Under the new law, a framework is also provided for more stringent cooperation between law enforcement agencies, including the BoC, the BIR and the PNP.
Tobacco farmers, one of the country’s most vulnerable farming sectors, hailed the new law as a crucial step in protecting the industry from smuggled tobacco. “With its implementation, we are hopeful that tobacco farming will receive adequate protection against the entry of illegal products… we hope the government’s action against smugglers will improve the state of Philippine tobacco and bring relief to our farmers and their families,” said Saturnino Distor, president of the Philippine Tobacco Growers Association, an organization which represents 50,000 tobacco farmers.

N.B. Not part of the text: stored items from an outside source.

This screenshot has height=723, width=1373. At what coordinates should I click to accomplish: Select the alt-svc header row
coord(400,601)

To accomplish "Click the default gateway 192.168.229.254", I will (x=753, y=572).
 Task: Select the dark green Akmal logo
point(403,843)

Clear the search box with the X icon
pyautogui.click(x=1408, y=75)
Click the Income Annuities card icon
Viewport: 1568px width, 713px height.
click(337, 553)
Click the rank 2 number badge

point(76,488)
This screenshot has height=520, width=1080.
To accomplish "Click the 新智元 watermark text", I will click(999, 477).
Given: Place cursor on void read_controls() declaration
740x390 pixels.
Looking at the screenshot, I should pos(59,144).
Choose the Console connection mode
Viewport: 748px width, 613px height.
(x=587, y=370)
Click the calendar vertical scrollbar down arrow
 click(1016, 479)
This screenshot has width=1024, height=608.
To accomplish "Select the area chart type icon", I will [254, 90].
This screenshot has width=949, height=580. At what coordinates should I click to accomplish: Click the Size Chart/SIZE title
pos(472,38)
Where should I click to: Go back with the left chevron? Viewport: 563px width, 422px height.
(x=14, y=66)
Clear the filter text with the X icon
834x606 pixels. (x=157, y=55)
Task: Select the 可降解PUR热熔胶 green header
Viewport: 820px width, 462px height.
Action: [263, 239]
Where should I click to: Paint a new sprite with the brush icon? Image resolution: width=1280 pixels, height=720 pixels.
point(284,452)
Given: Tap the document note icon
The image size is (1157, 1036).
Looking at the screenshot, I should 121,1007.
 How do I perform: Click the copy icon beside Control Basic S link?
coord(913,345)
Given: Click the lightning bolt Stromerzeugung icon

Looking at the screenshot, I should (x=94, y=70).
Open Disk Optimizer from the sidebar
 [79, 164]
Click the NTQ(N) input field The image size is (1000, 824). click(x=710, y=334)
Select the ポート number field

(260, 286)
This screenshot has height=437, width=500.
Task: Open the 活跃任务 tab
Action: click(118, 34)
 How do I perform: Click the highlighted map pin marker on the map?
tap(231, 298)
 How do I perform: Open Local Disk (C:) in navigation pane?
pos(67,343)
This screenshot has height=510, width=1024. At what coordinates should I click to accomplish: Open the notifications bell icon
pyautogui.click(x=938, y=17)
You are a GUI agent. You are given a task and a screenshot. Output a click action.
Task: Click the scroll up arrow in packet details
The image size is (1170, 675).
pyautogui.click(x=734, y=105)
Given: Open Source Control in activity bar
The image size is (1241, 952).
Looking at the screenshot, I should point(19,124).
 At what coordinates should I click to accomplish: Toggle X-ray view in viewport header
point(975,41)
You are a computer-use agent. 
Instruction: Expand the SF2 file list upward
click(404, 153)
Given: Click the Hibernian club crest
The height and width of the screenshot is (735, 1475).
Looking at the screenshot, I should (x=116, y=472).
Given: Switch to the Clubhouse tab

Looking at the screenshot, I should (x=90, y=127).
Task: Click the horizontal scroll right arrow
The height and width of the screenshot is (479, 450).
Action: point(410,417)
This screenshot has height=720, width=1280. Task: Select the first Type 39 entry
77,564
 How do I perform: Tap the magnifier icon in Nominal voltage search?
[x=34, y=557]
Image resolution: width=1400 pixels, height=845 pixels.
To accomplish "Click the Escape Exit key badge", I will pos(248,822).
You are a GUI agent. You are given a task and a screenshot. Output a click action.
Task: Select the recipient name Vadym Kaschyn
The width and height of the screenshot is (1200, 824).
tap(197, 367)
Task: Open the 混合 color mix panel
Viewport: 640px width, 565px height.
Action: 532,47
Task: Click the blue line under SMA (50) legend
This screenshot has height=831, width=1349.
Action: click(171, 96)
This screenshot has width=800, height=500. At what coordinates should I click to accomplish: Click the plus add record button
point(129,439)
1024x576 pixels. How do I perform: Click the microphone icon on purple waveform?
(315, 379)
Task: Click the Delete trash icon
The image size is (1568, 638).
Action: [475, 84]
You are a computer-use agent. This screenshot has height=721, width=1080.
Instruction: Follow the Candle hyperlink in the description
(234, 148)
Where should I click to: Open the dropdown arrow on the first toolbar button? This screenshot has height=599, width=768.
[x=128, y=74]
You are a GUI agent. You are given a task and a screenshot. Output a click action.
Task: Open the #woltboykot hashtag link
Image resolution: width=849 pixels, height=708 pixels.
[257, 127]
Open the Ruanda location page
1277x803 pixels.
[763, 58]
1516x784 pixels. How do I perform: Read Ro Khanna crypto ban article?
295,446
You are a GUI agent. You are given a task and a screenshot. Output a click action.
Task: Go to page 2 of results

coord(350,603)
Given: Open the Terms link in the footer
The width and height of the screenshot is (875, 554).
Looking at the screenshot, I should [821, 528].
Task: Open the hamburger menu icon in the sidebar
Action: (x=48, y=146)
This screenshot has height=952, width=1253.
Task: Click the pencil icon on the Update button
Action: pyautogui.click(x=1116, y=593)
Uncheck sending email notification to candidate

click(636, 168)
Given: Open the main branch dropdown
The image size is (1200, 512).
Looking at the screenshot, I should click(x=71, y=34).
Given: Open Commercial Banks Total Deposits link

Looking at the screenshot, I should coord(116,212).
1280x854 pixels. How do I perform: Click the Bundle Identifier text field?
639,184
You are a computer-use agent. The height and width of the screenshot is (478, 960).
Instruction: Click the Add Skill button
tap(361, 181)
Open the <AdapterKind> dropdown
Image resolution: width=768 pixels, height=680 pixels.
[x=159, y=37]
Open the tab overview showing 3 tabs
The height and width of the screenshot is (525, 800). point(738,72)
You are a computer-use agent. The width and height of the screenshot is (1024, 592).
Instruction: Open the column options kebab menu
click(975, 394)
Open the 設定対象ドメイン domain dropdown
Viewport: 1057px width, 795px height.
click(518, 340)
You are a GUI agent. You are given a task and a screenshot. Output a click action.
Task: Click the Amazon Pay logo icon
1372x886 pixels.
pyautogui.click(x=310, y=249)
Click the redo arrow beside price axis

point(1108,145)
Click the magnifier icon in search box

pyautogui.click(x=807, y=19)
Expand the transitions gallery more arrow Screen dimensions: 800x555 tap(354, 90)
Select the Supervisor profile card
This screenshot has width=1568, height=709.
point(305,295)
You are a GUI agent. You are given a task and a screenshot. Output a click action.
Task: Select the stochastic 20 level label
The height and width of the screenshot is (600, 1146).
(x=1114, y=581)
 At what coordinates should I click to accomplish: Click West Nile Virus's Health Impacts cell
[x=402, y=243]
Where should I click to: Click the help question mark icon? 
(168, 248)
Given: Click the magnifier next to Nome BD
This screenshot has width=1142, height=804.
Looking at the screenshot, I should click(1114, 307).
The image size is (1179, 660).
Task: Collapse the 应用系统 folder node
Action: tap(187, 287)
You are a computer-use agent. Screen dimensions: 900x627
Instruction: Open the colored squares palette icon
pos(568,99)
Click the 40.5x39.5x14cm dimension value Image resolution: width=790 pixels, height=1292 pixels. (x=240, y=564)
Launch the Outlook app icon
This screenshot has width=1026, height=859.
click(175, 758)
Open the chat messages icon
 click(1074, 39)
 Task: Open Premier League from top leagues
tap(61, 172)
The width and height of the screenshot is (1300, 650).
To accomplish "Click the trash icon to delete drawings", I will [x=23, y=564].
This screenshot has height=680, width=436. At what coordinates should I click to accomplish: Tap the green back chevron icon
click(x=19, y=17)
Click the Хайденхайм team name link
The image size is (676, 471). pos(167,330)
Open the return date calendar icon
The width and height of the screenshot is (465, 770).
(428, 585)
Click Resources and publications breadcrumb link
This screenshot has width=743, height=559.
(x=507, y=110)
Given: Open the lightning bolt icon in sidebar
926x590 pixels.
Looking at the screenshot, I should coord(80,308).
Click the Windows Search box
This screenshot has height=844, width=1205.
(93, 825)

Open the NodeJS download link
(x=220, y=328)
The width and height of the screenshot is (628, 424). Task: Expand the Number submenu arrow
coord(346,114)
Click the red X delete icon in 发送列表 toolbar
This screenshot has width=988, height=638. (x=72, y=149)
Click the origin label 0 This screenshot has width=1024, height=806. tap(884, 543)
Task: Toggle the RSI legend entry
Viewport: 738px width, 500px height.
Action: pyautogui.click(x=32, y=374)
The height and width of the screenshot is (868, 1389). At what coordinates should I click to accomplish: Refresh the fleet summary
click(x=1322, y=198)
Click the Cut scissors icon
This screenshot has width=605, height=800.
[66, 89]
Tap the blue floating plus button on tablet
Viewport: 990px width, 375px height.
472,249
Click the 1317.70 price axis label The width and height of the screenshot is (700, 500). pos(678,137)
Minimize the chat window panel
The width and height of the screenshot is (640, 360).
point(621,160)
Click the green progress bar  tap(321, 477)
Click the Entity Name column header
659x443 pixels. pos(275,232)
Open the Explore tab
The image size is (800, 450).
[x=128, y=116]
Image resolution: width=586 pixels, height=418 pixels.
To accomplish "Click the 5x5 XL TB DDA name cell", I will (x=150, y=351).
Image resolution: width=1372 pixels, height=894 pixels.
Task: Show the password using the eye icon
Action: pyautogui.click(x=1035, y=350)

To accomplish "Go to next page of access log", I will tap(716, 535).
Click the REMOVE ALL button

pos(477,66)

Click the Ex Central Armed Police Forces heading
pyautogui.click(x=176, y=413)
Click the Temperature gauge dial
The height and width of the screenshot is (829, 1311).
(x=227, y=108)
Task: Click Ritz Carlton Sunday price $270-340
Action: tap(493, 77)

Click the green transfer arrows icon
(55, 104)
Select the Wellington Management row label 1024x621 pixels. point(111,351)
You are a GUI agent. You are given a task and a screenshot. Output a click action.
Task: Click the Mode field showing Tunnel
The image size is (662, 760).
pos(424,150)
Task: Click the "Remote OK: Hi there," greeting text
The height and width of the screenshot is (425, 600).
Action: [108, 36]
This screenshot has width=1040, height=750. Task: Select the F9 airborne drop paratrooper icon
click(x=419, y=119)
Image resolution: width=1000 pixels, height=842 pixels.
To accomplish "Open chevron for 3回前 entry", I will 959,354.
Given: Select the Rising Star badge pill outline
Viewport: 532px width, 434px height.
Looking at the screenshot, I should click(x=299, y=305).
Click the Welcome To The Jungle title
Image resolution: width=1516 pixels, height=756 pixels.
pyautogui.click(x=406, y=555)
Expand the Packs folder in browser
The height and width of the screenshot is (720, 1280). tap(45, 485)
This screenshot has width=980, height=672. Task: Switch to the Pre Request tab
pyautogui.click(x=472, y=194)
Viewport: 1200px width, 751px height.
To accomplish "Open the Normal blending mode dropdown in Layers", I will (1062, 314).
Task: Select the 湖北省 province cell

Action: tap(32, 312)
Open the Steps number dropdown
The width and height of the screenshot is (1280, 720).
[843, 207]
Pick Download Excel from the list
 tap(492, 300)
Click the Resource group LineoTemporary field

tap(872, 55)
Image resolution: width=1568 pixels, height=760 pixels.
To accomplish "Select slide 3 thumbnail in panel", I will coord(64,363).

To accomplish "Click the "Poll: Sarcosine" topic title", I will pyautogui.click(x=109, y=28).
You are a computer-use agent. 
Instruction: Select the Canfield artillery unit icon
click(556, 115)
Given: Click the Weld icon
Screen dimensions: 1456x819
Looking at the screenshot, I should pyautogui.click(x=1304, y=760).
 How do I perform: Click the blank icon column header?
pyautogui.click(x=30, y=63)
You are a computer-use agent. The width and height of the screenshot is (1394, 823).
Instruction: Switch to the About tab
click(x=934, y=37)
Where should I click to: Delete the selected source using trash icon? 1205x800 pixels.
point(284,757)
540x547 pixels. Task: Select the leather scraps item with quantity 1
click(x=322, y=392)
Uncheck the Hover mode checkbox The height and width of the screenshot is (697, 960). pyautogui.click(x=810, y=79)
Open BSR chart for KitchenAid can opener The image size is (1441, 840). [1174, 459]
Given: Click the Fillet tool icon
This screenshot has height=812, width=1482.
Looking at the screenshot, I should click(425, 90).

As officials continue to grapple with the complex drivers of this trade, there is recognition that a lasting solution will require a more nuanced strategy than simply raising taxes or increasing enforcement — one that allows the country to meet public health goals without pushing more people into the black market. As the government works to tighten the net around smugglers, the hope is that a combination of effective enforcement, public support, and sustained policy adjustments will curb illicit trade’s impact.
For now, the one billion illicit cigarettes seized will sit as both evidence of a hard-won success and a stark reminder of the road still ahead. In the fight against tobacco smuggling, every victory counts, but as the recent bust illustrates, the cost of the black market remains a burden carried by all.